The StairMaster hadn't provided steps for us on this side of the butte. There were no evenly spaced rocks, only soft earth that showed the gouges of erosion. We tried to descend slowly and carefully, but it couldn't be done. Our speed picked up, and we raced faster and faster as we descended. When we reached level ground, I ran several feet before I could stop. When I did, I looked behind us. If you didn't get too close, our path of descent resembled an erosion channel. The flat ground was hard enough that our footprints were scattered and faint. Wes Brown would be approaching from the other side of Door. Chances were he wouldn't notice the signs of our arrival. It never hurts to have surprise on your side, and he wouldn't be expecting us to show up here. Or would he?

The Kid lifted the top strand of barbed wire. I stepped through, turned around and held the wire for him. We approached the vagabond ship. Light flickered from behind curtained windows and peeked out of the top of the cabin. A shirt thrown over the rigging danced a jittery dance under the spell of the moon and the wind. In Door gusty winds did exist. The shirt's shadow partner followed, dancing backward on the deck in perfect sync. Everything had a partner tonight, and at this hour the shadows were longer than the originals. A ladder lead from the ground to the sailboat's deck.

“You want to go up?” the Kid asked me.

Did I want to be pushing the envelope or licking the stamp? “You don't want to stop now, do you?” I asked him.

“No,” he said, looking down at his watch.

“Anybody there?” I yelled, pointing the .38 with one hand and feeling the top of the Punch with the other. The only answer was the sound of the rigging rubbing against the mast.

“I go first,” the Kid said.

“Why you?” I asked. “I've got the gun and the camera.”

“I have more experience,” he said.

“With what?”


Contrabandistas.
” I couldn't argue with that.

“Take the gun,” I said.

The Kid climbed the ladder. I adjusted my cowboy hat, turned on the camera and followed. Our
footsteps
resounded as we crossed the deck, giving the impression that there was deep water under us. Seats had been built, with storage cabinets underneath, around the sides of the deck. The top of one of them was open, but there was nothing inside.
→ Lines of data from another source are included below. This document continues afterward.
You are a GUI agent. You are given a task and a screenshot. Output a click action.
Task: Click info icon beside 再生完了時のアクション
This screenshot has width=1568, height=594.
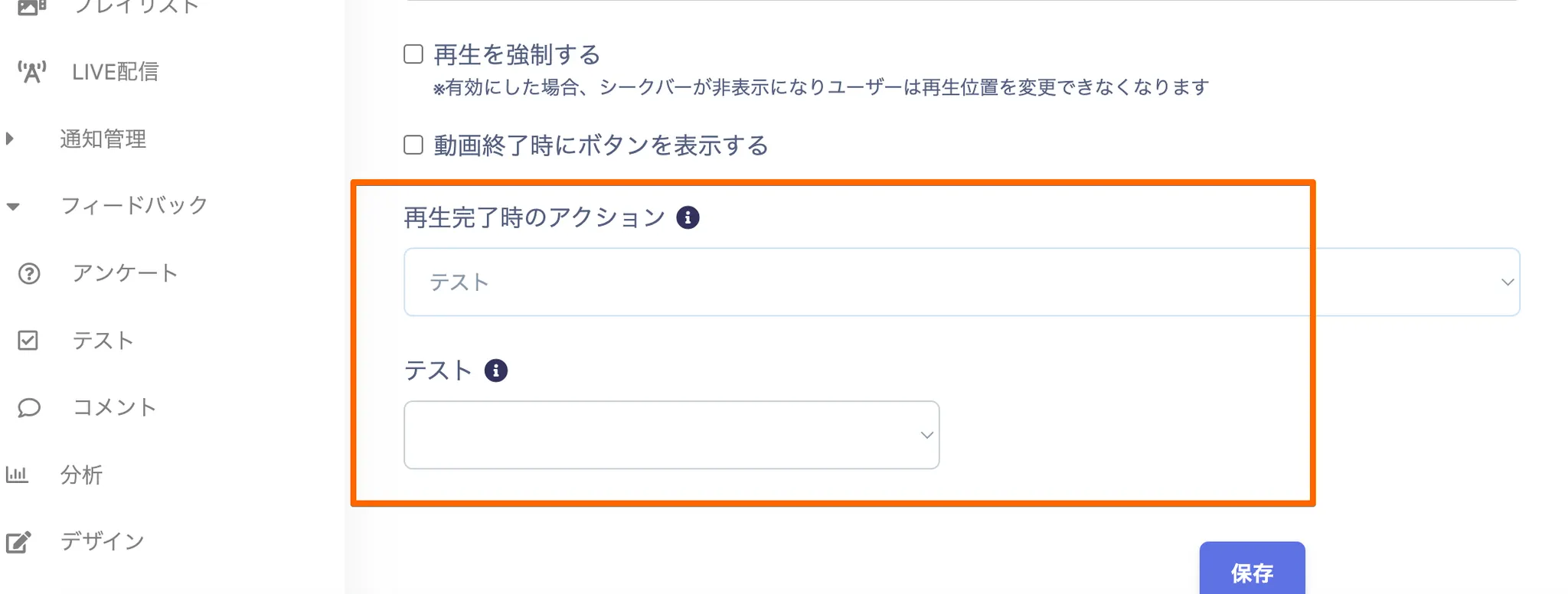688,218
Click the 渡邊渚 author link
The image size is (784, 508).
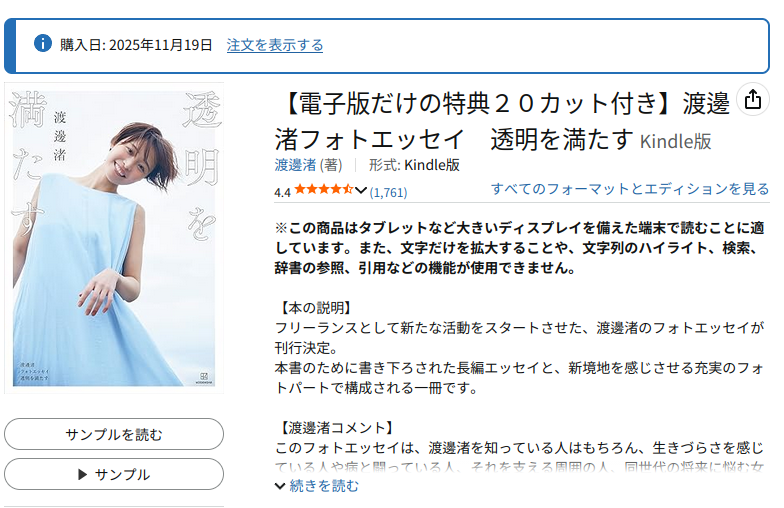(295, 165)
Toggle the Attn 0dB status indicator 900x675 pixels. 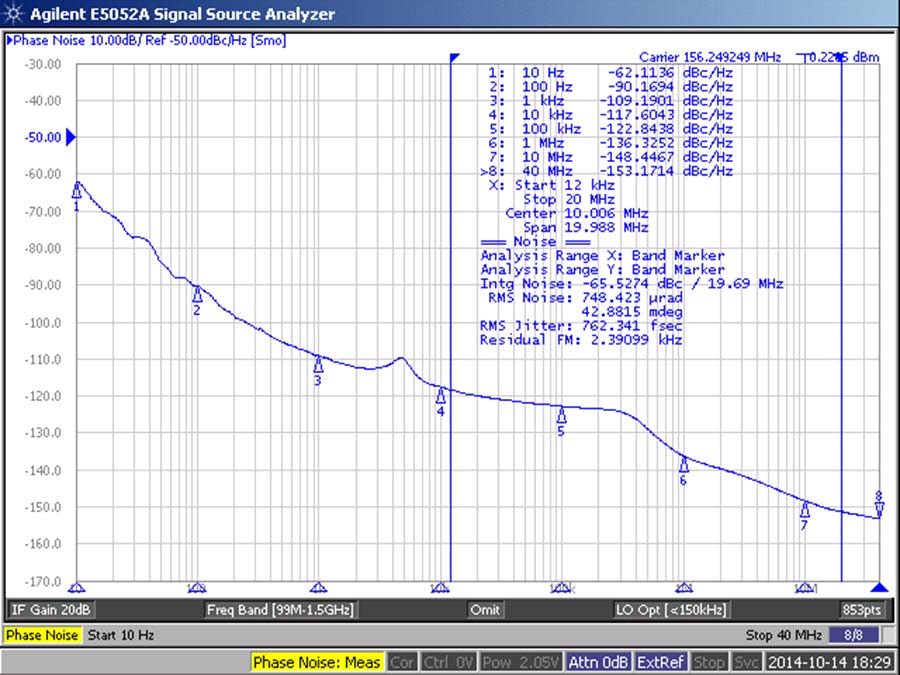598,662

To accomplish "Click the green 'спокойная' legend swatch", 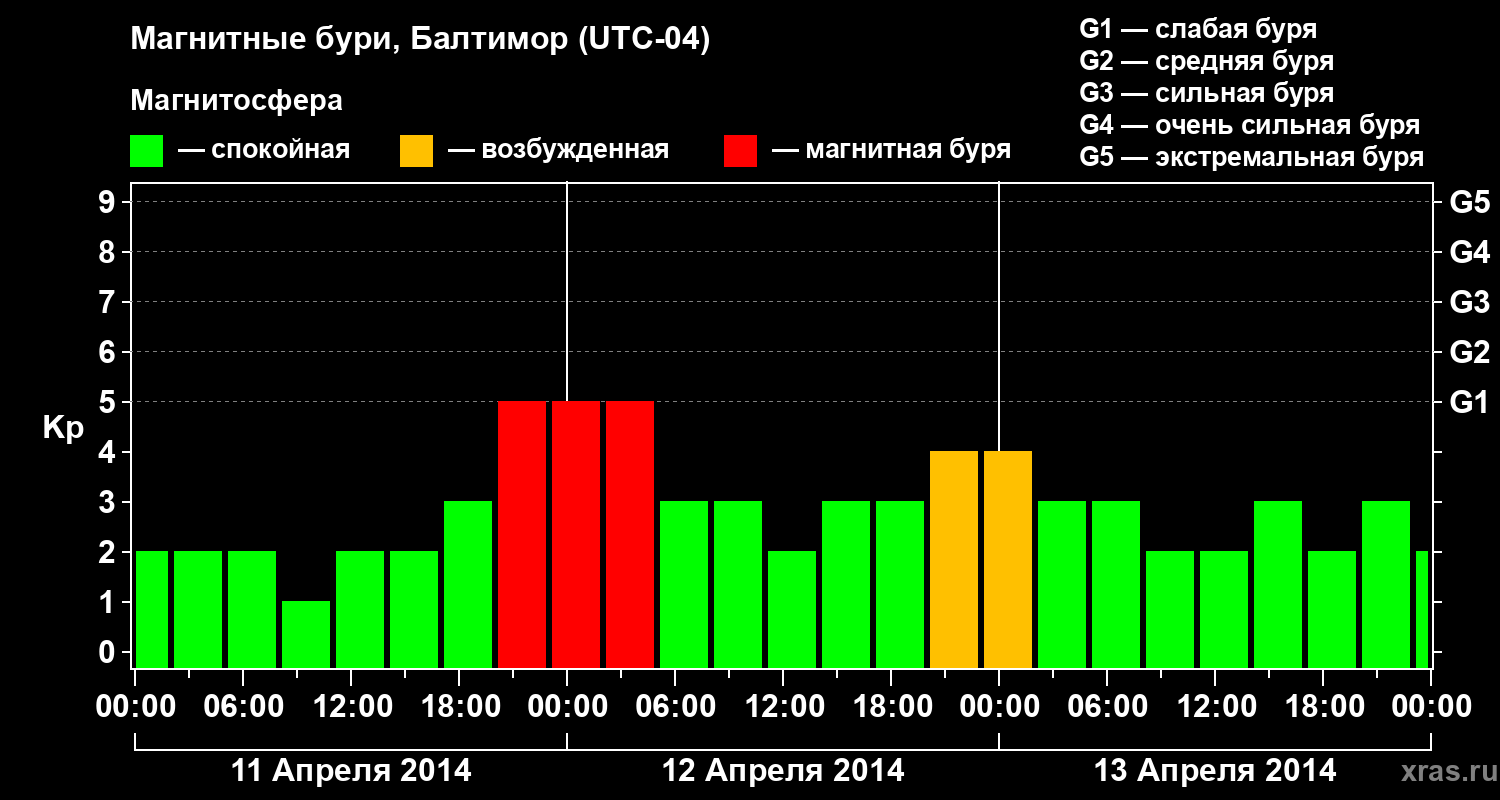I will click(x=147, y=151).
The wooden slats that were the door to the cabin were gone. We looked down into the light, which had the tentative, wavering quality of candle flame. There weren't any power lines out here; I couldn't hear the hum of a generator. We could see most of the cabin's interior—but not all—from where we stood.

“Anybody there?” I called again. There was no response. If anybody was inside, he or she was gagged, dead or not talking.
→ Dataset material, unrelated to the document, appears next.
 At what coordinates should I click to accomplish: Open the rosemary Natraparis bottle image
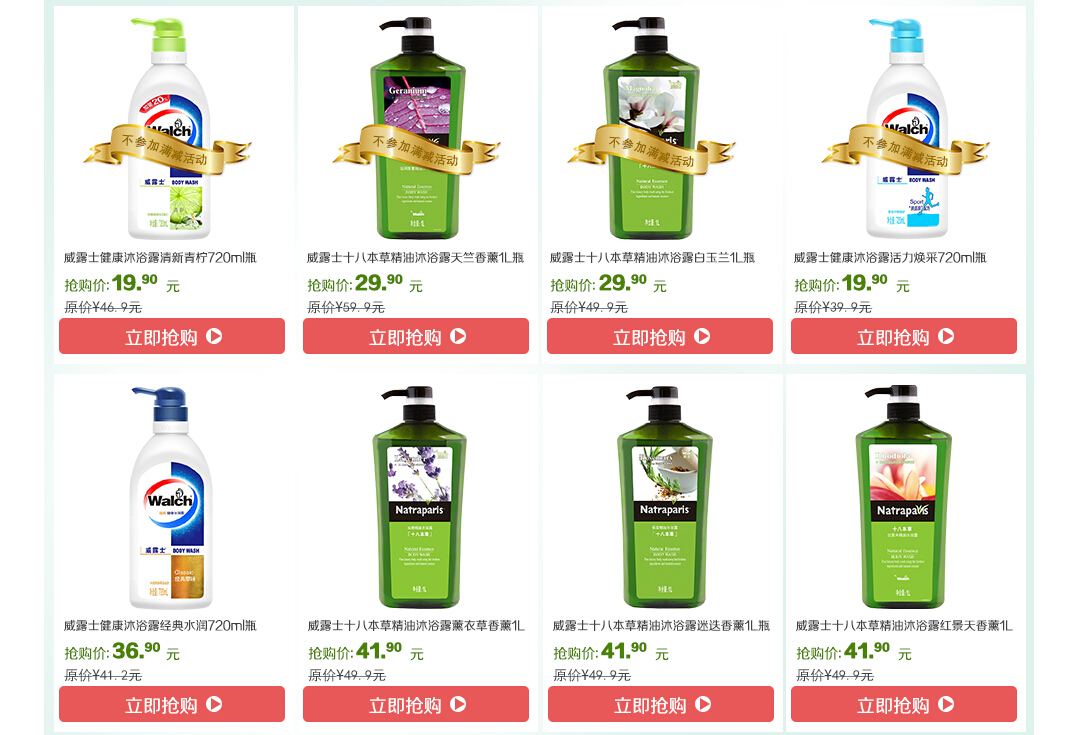[664, 497]
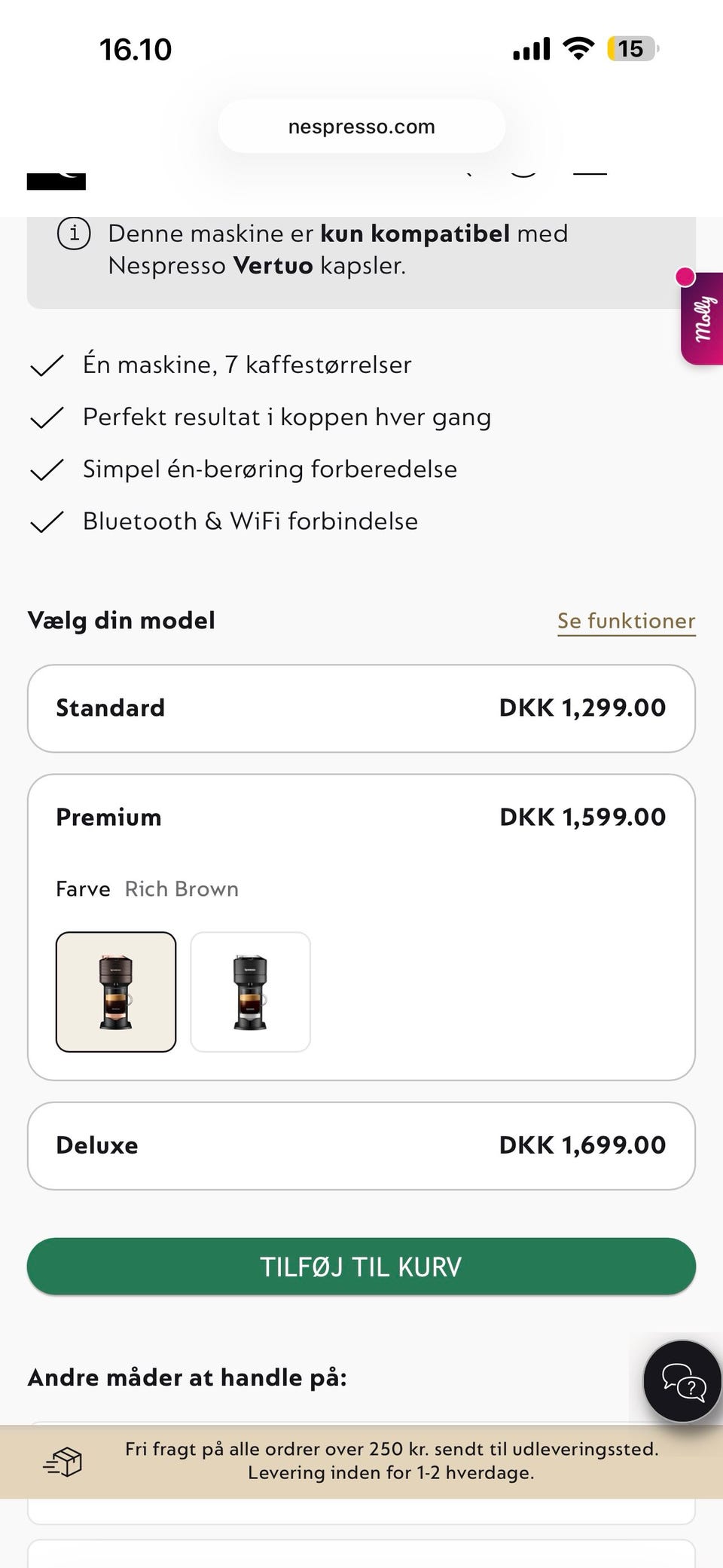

The Kid stepped the three steps down into the cabin. I followed. A green parrot with red epaulets on its wings was perched in a corner. A black hood had been tied over its head, the falconers' method of keeping a bird quiet. The birds think it's nighttime, and they sleep at night. The parrot had the molted look of a stuffed bird that's been sitting alone for years on somebody's shelf. I knew it was alive, however, because it quivered when the Kid touched it.

“It's the bird the
mineros
ate,” he said. “I see them sometimes in Mexico.”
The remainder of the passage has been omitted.